Zebrasoma gemmatum, the gem tang, jewelled tang, spotted tang or Mauritian tang, is a species of marine ray-finned fish belonging to the family Acanthuridae which includes the surgeonfishes, unicornfishes and tangs. This species is found in the Western Indian Ocean. The spotted tang is a highly prized specimen by marine aquarists and often commands high prices.

==Taxonomy==
Zebrasoma gemmatum was first formally described as Acanthurus gemmatus in 1835 by the French zoologist Achille Valenciennes with its type locality given as Mauritius. The gem tang is classified in a monospecific clade, less basal than the striped clade, Z. desjardinii and Z. velifer but more so than the other two clades. The genera Zebrasoma and Paracanthurus make up the tribe Zebrasomini within the subfamily Acanthurinae in the family Acanthuridae, according to the 5th edition of Fishes of the World.

==Etymology==
Zebrasoma gemmatum has the specific name gemmatum, meaning "jewelled", presumed to be an allusion to the many spots on the body.

==Description==
Zebrasoma gemmatum has its dorsal fin supported by 4 spines and 27 or 28 soft rays while its anal fin is supported by 3 spines and 24 or 25 soft rays. The body is deep, its depth fitting into the standard length 1.6 to 1.9 times. The snout is of medium length with a concave dorsal profile. The high dorsal fin has a longest ray which would fit into the standard length between 2.6 and 3.2 times, with smaller fishes having proportionateley longer rays. The overall colour of this fish is dark brown with a large number of small white spots, these spots are typically round but some may be stretched lengthways, on the head body, anal fin and dorsal fin. The caudal fin is yellow. The maximum published total length of 22 cm.

==Distribution and habitat==
Zebrasoma gemmatum is endemic to the southwestern Indian Ocean. It has been recorded from South Africa between Kosi Bay and the Eastern Cape, although it has also been recorded from Mozambique. It is also found off Madagascar, the French Southern Territories in the Mozambique Channel, Réunion and Mauritius. This is a rare, territorial species typically found singly on coral reefs in deeper waters down to around 60 m, typically deeper than 25 m.

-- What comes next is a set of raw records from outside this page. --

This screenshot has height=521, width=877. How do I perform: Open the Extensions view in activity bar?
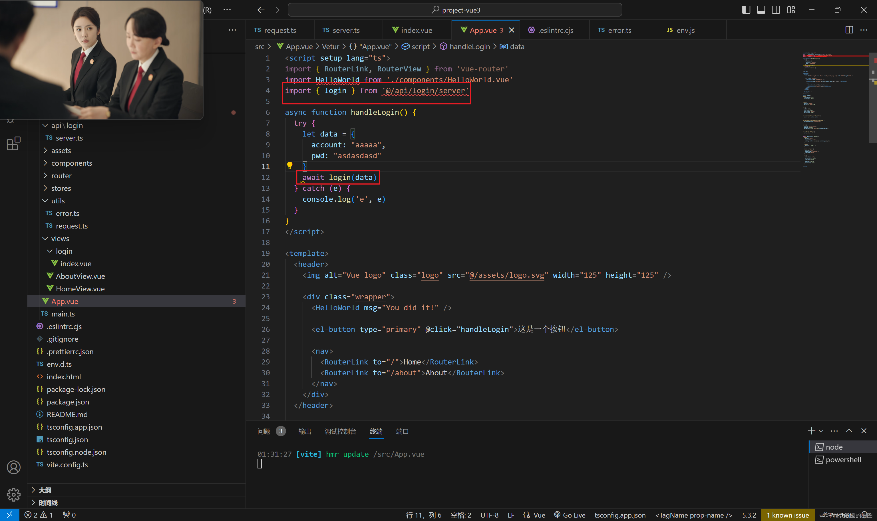coord(13,143)
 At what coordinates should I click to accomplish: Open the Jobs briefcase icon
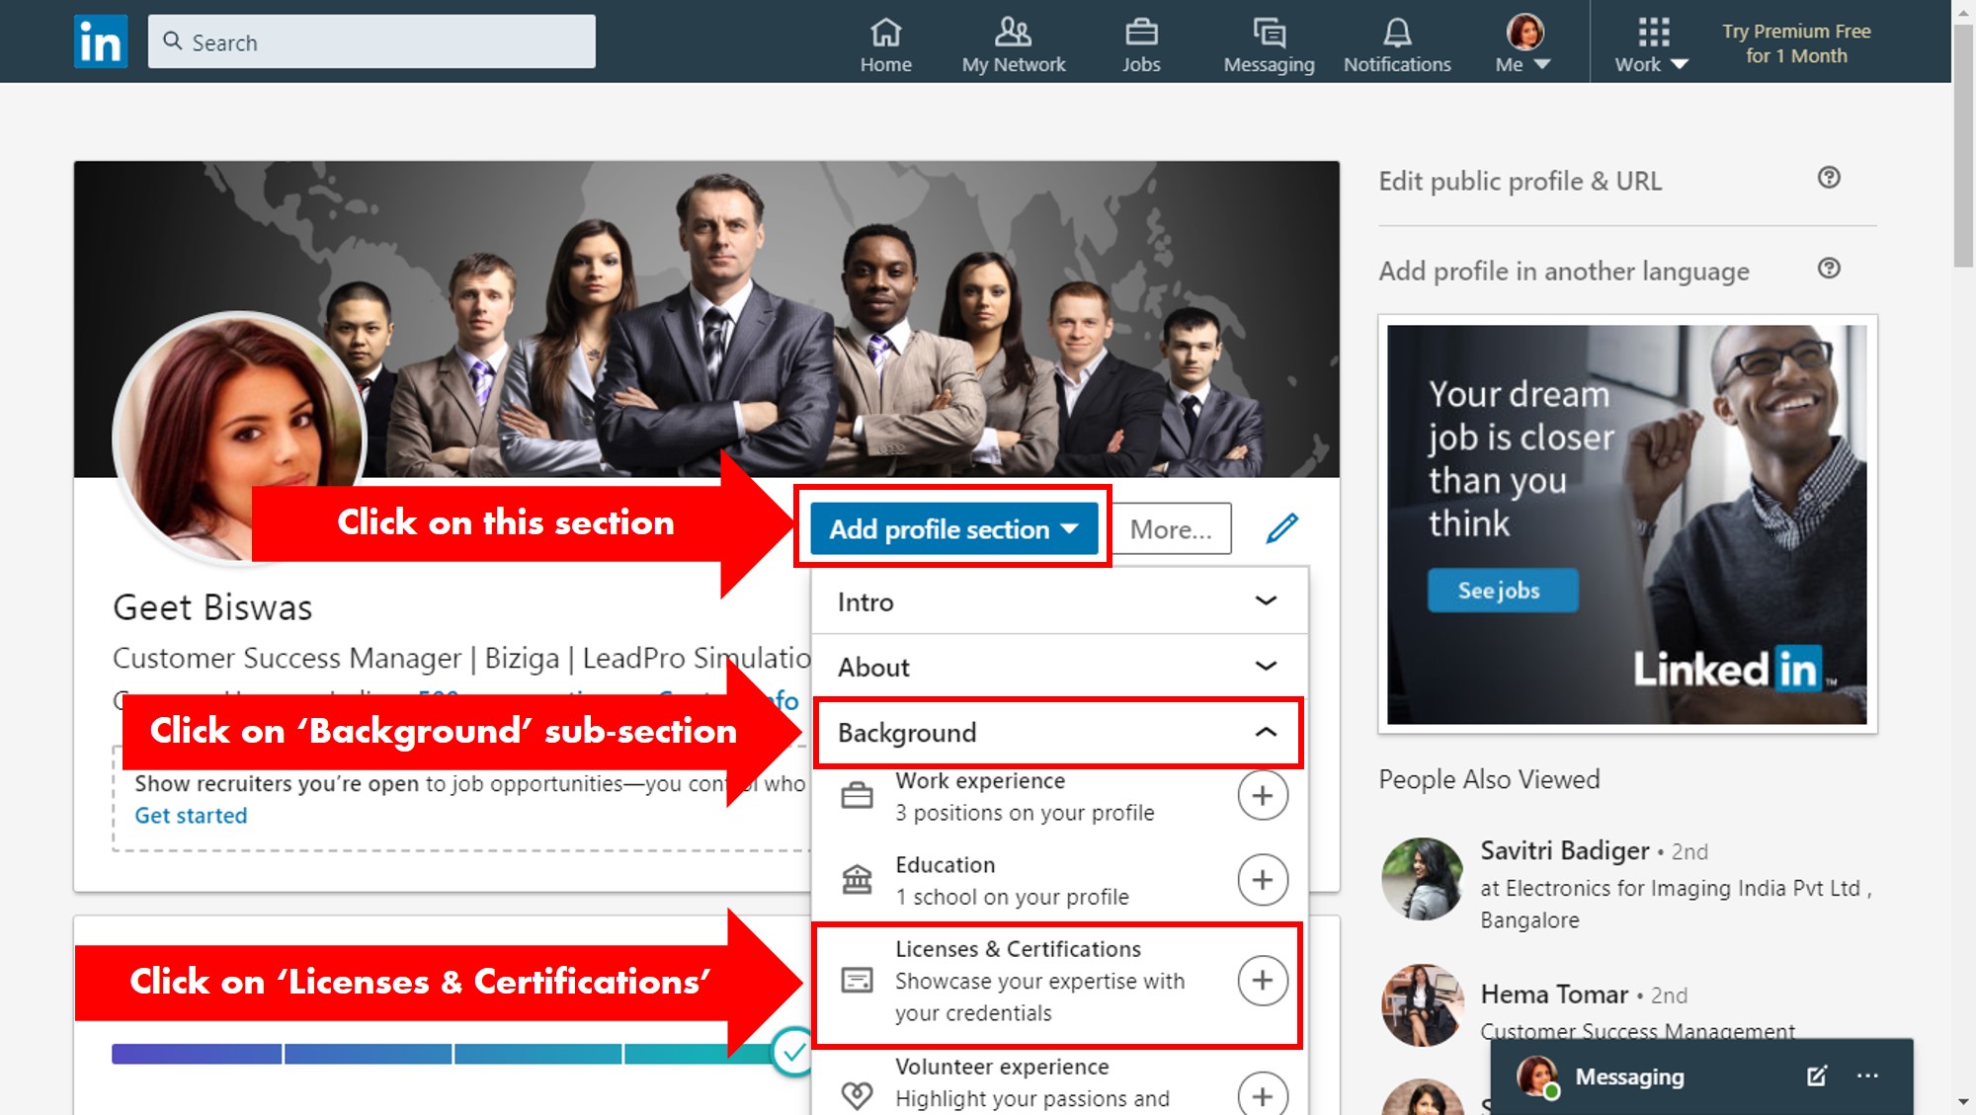(1141, 34)
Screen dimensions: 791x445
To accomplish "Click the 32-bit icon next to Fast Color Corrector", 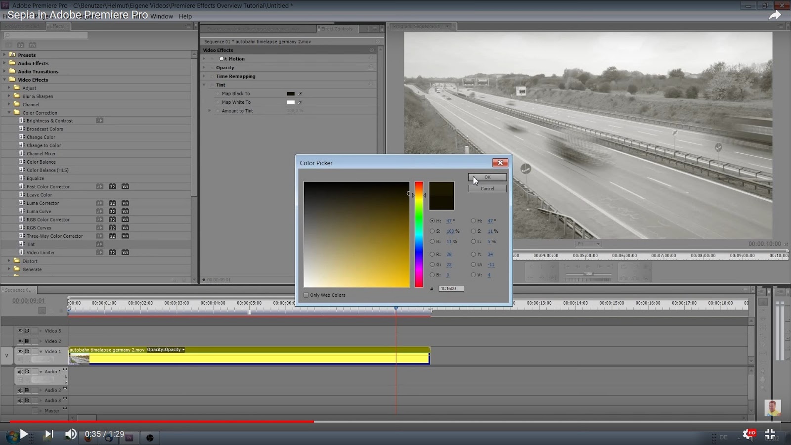I will pos(112,187).
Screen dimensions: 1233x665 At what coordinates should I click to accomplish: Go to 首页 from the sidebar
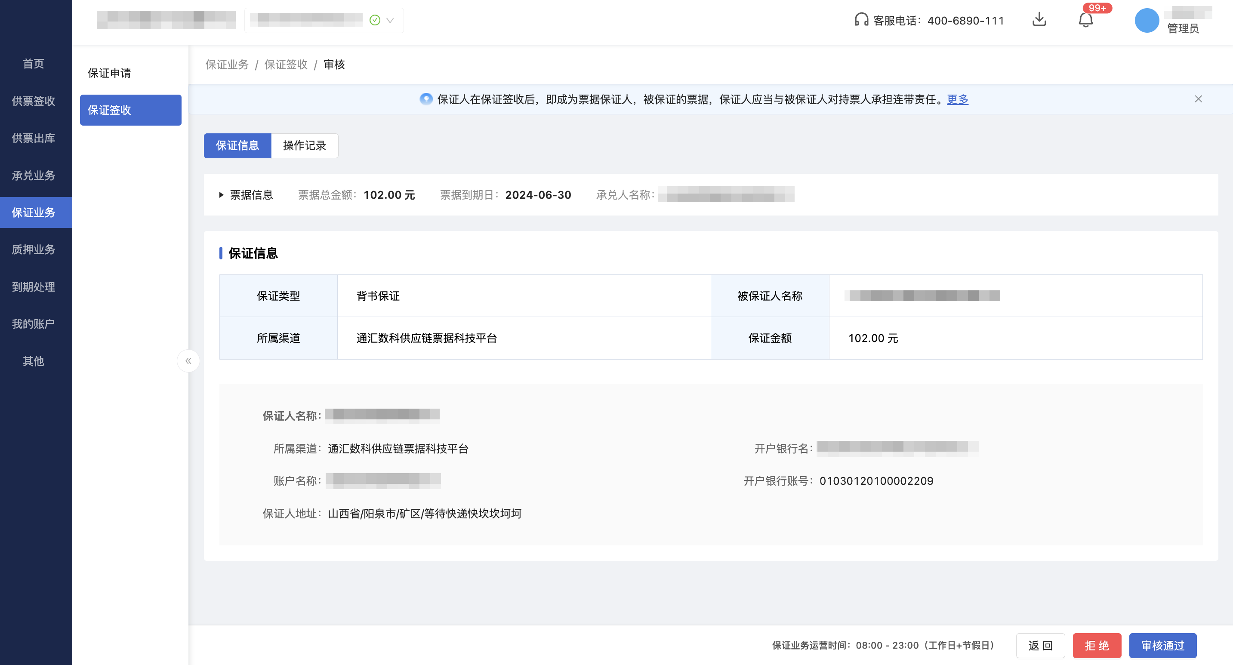coord(33,64)
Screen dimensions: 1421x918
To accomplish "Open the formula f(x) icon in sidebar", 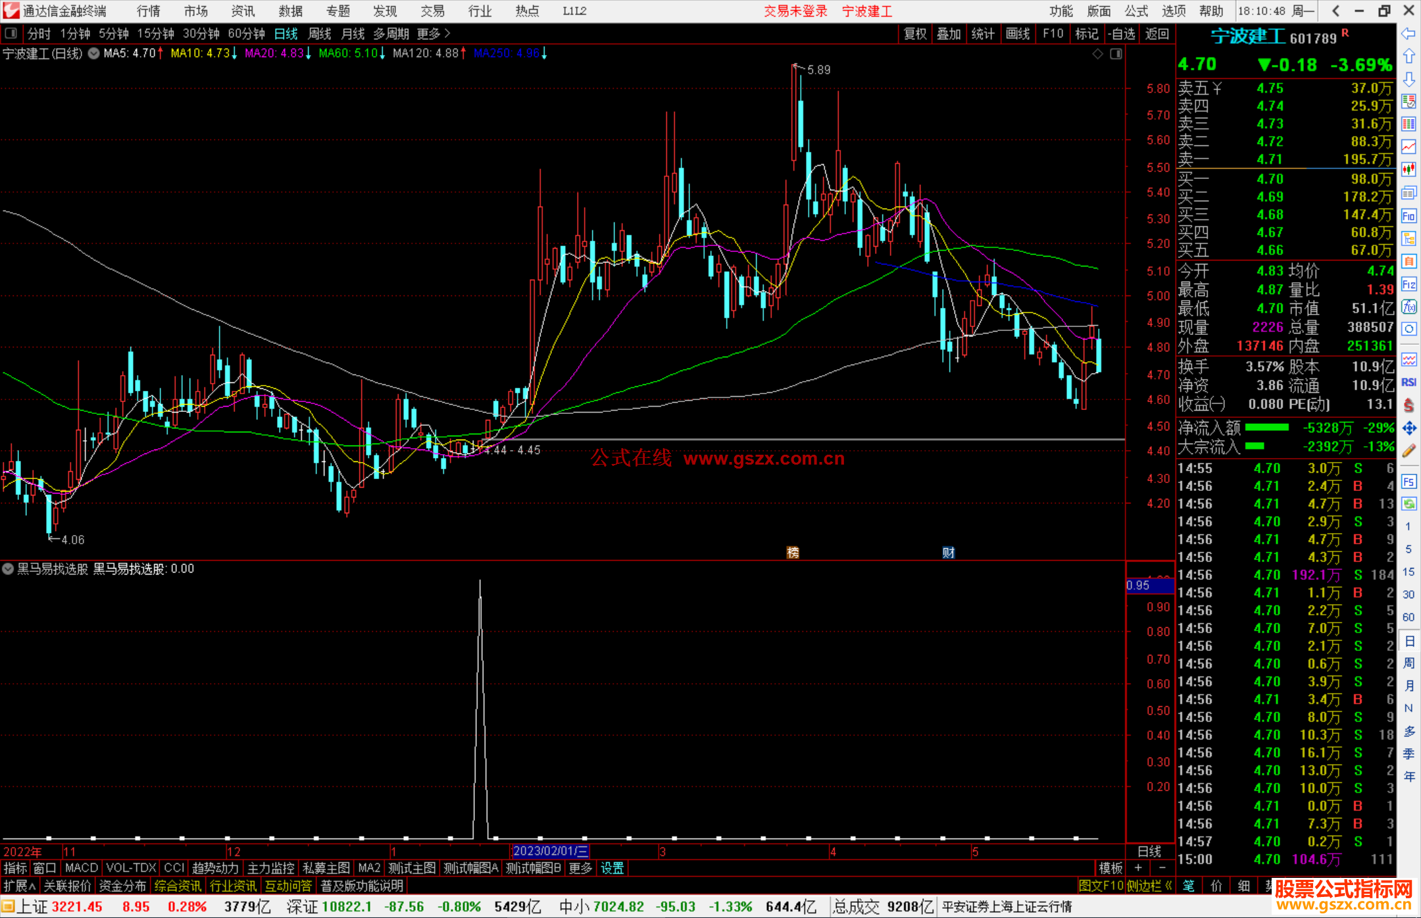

==Utilisation and conservation status==
Zebrasoma gemmatum is highly prized in the aquarium trade and reaches high prices in that trade. For example in 2023 prices per fish are between US$300 and US$3000. The IUCN assess the conservation status of the gem tang as Data Deficient as very little is known about its biology or how the harvest for the aquarium trade affects the population.